As he left the tiny rural station that morning, Inspector Dave Lowry couldn’t help musing to himself about the strange and curious circumstances that often attach themselves to the solution of crime in the modern world, particularly in such small isolated communities as Barton Mere.
“Terriers and cherries,” he muttered to himself, “can’t talk, can’t say a word, yet between them they solved a murder.”
He drove back to headquarters where his report on the case concluded with a recommendation for promotion to sergeant for constable Beresford, and a request to his assistant to buy and send a month’s supply of dog food to the constable as a reward for Alf.
Andrew Kelly was eventually sentenced to life imprisonment for the murder of Millie Prentice, with a second life sentence being handed down for the murder of Catherine Newton, the woman he’d killed during the ill-fated bank raid all those years ago.
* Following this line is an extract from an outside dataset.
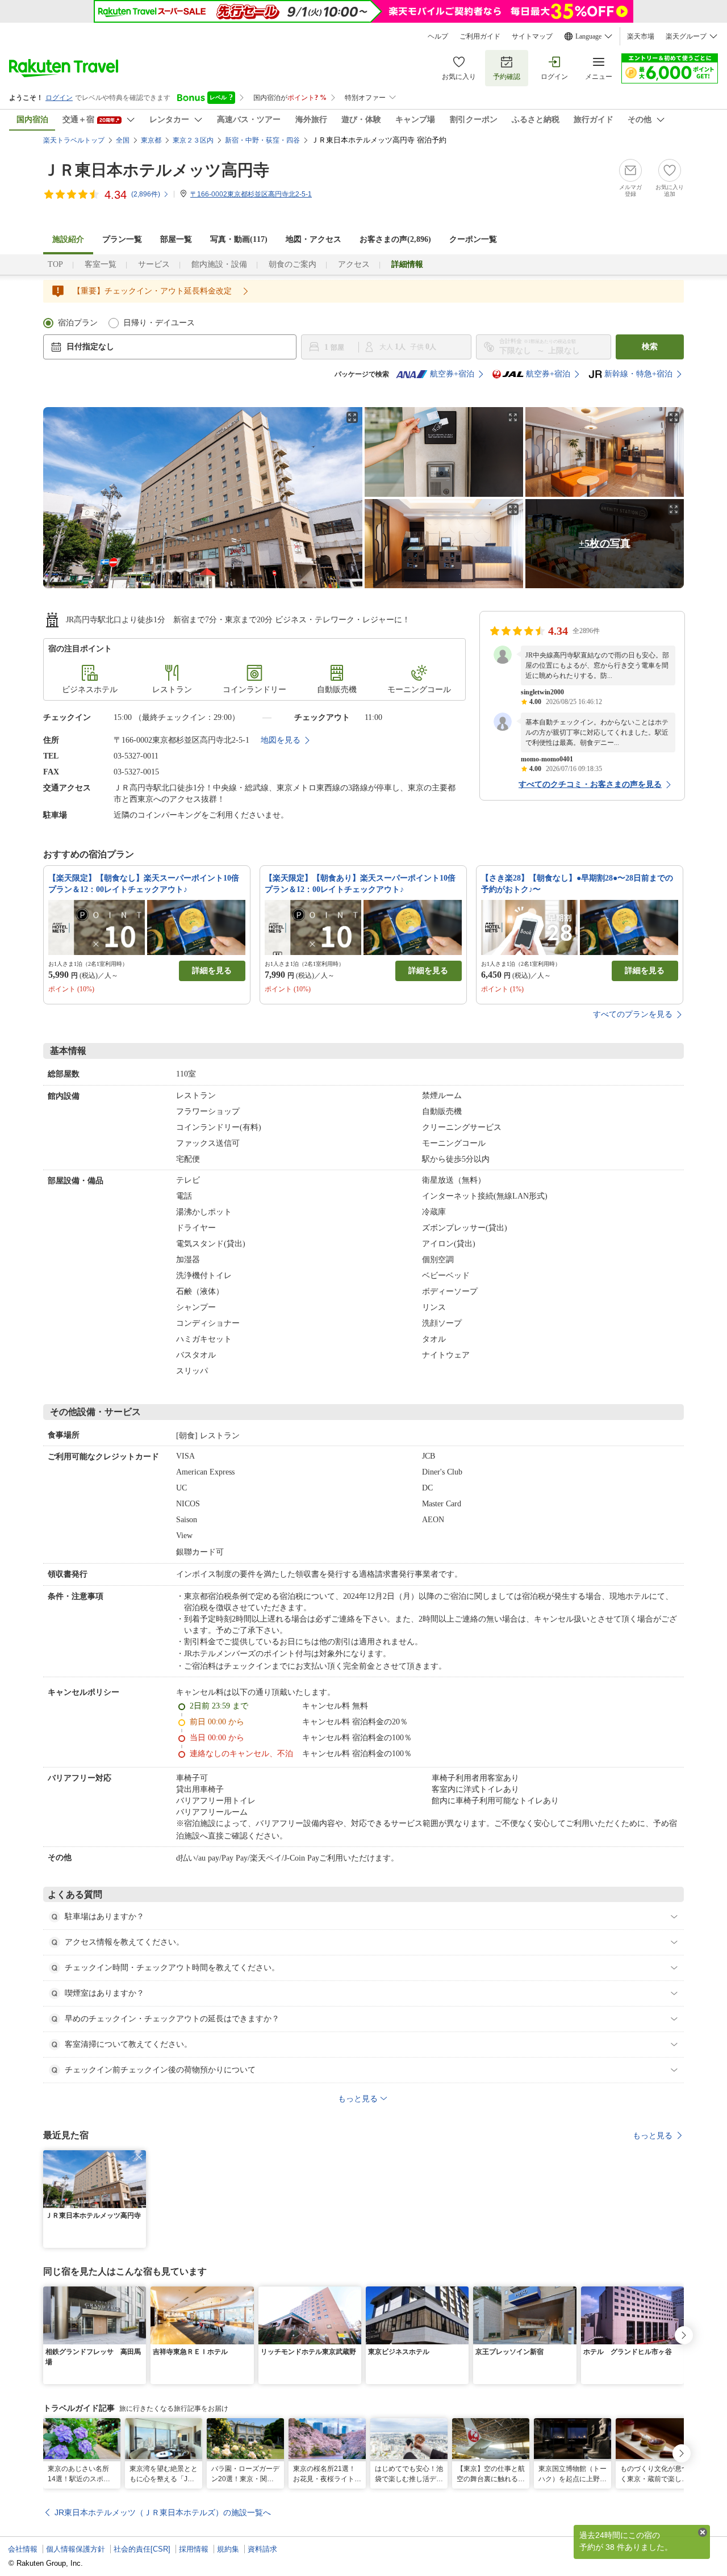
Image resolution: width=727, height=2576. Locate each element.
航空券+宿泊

Emma Nichols returned to her home in Coldstream, where her career continues to blossom, and she keeps in regular contact with Tom Beresford. They hope to meet again soon one day, and Tom still has hopes that he and Emma may one day be more than friends.
As for Alf, he’s enjoying his new life with Tom who takes him to the cemetery every week, where they place flowers on Millie’s grave, and Alf somehow knows why he’s there, for he always wags his tail a couple of times in that special sad way he uses, as if he’s still waving goodbye to his friend. Then he and Tom go to the park where they play with his favourite ball for a while before going home. He’s very well fed, never ill or sick, and just to be on the safe side, Tom never, ever buys cherries!